A zebra africana passeou em Abu Dhabi, e o Tout Puissant - ou "todo poderoso" em português - Mazembe ganhou uma projeção até antes nunca alcançada. O time de Lubumbashi, segunda maior cidade da República Democrática do Congo, próximo da fronteira com a Zâmbia, é o primeiro “intruso” na final do Mundial de Clubes, tradicionalmente dominado por europeus e sul-americanos.
O Mazembe foi fundado em 1939, por monges beneditinos, e recebeu seus primeiros nomes relacionados com a religião, como São Jorge e Paulo, o primeiro papa. Depois que os missionários se afastaram do clube, os dirigentes colocaram a inscrição Tout Puissant no nome do clube.
Na década de 60, o Mazembe mostrou pela primeira vez força no continente, ao conquistar o bicampeonato africano em 67 e 68, além de ser finalista em 69 e 70. Depois, o time passou por um jejum de títulos que terminou em 2000, quando conquistou o sexto título congolês da sua história.

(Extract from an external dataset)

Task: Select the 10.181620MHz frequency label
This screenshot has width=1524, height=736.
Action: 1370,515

Desde então, o Mazembe venceu quatro vezes o campeonato local e repetiu o bicampeonato africano, em 2009 e 2010. No ano passado, os Corvos não passaram da primeira partida, perdendo para o Pohang Steelers, da Coreia do Sul, por 2 a 1. O goleiro Muteba Kidiaba, que foi um dos destaques na vitória contra o Internacional, além da comemoração irreverente depois dos gols, também deu a volta por cima. Em 2009, ele foi expulso na derrota por 3 a 2 para o Auckland City, na disputa do quinto lugar.

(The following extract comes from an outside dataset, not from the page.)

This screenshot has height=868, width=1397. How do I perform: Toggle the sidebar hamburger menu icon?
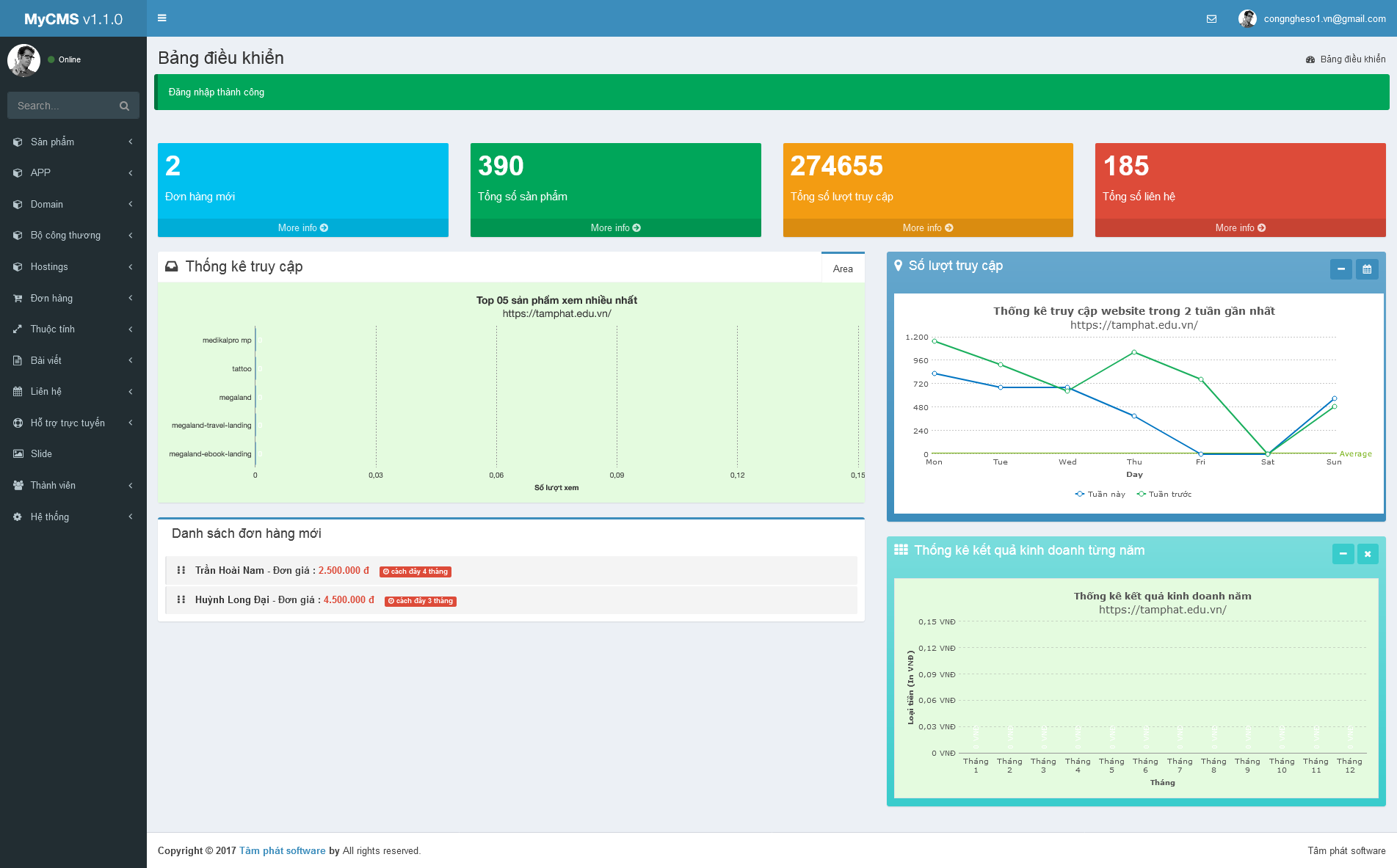(162, 18)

Antes do Mundial o time ainda perdeu o técnico campeão da Liga dos Campeões Africanos de 2010, o francês Diego Garzitto, e teve o seu principal atacante, Tresor Mputu, suspenso por 12 meses depois de uma confusão em um jogo na Ruanda, quando teve que ser retirado pela polícia local por causa de um gol anulado. Pelo o que jogaram Kabangu & cia, não parece ter feito falta.